The reply should contain all of the data below, word for word.

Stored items
=== Section Start ===

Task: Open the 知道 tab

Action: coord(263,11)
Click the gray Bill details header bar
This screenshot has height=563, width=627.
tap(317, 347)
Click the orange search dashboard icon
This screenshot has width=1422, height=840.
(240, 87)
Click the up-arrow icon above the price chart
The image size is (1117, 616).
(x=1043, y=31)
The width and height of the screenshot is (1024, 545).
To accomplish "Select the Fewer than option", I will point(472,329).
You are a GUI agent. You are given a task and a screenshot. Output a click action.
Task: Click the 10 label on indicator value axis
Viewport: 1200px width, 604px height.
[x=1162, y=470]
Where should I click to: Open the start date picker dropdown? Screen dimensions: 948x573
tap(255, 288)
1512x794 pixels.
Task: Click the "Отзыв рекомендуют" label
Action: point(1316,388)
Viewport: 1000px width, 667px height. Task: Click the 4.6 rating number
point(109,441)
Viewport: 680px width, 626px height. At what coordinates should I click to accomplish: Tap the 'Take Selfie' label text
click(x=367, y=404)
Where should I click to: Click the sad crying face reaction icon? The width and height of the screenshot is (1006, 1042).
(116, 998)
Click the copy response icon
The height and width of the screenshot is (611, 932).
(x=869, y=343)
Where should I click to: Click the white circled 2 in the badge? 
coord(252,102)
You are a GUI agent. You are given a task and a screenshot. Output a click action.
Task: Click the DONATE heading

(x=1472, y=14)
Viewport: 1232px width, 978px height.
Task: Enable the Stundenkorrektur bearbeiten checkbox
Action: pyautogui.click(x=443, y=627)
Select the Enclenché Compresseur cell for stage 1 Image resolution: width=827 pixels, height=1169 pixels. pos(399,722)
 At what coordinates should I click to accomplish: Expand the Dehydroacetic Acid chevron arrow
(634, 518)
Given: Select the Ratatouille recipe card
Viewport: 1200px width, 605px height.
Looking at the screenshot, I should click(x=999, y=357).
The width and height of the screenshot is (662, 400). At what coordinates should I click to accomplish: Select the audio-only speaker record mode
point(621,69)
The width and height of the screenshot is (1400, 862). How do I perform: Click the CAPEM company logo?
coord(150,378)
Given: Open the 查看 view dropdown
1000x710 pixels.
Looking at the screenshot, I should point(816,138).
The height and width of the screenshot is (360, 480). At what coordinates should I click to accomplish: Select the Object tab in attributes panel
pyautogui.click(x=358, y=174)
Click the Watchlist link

=== Section End ===

--- WRITTEN ANSWER ---
Task: Open the 知道 tab

Action: coord(263,11)
Click the gray Bill details header bar
This screenshot has height=563, width=627.
tap(317, 347)
Click the orange search dashboard icon
This screenshot has width=1422, height=840.
(240, 87)
Click the up-arrow icon above the price chart
The image size is (1117, 616).
(x=1043, y=31)
The width and height of the screenshot is (1024, 545).
To accomplish "Select the Fewer than option", I will point(472,329).
You are a GUI agent. You are given a task and a screenshot. Output a click action.
Task: Click the 10 label on indicator value axis
Viewport: 1200px width, 604px height.
[x=1162, y=470]
Where should I click to: Open the start date picker dropdown? Screen dimensions: 948x573
tap(255, 288)
1512x794 pixels.
Task: Click the "Отзыв рекомендуют" label
Action: point(1316,388)
Viewport: 1000px width, 667px height. Task: Click the 4.6 rating number
point(109,441)
Viewport: 680px width, 626px height. At what coordinates should I click to accomplish: Tap the 'Take Selfie' label text
click(x=367, y=404)
Where should I click to: Click the sad crying face reaction icon? The width and height of the screenshot is (1006, 1042).
(116, 998)
Click the copy response icon
The height and width of the screenshot is (611, 932).
(x=869, y=343)
Where should I click to: Click the white circled 2 in the badge? 
coord(252,102)
You are a GUI agent. You are given a task and a screenshot. Output a click action.
Task: Click the DONATE heading

(x=1472, y=14)
Viewport: 1232px width, 978px height.
Task: Enable the Stundenkorrektur bearbeiten checkbox
Action: pyautogui.click(x=443, y=627)
Select the Enclenché Compresseur cell for stage 1 Image resolution: width=827 pixels, height=1169 pixels. pos(399,722)
 At what coordinates should I click to accomplish: Expand the Dehydroacetic Acid chevron arrow
(634, 518)
Given: Select the Ratatouille recipe card
Viewport: 1200px width, 605px height.
Looking at the screenshot, I should click(x=999, y=357).
The width and height of the screenshot is (662, 400). At what coordinates should I click to accomplish: Select the audio-only speaker record mode
point(621,69)
The width and height of the screenshot is (1400, 862). How do I perform: Click the CAPEM company logo?
coord(150,378)
Given: Open the 查看 view dropdown
1000x710 pixels.
Looking at the screenshot, I should point(816,138).
The height and width of the screenshot is (360, 480). At what coordinates should I click to accomplish: Select the Object tab in attributes panel
pyautogui.click(x=358, y=174)
Click the Watchlist link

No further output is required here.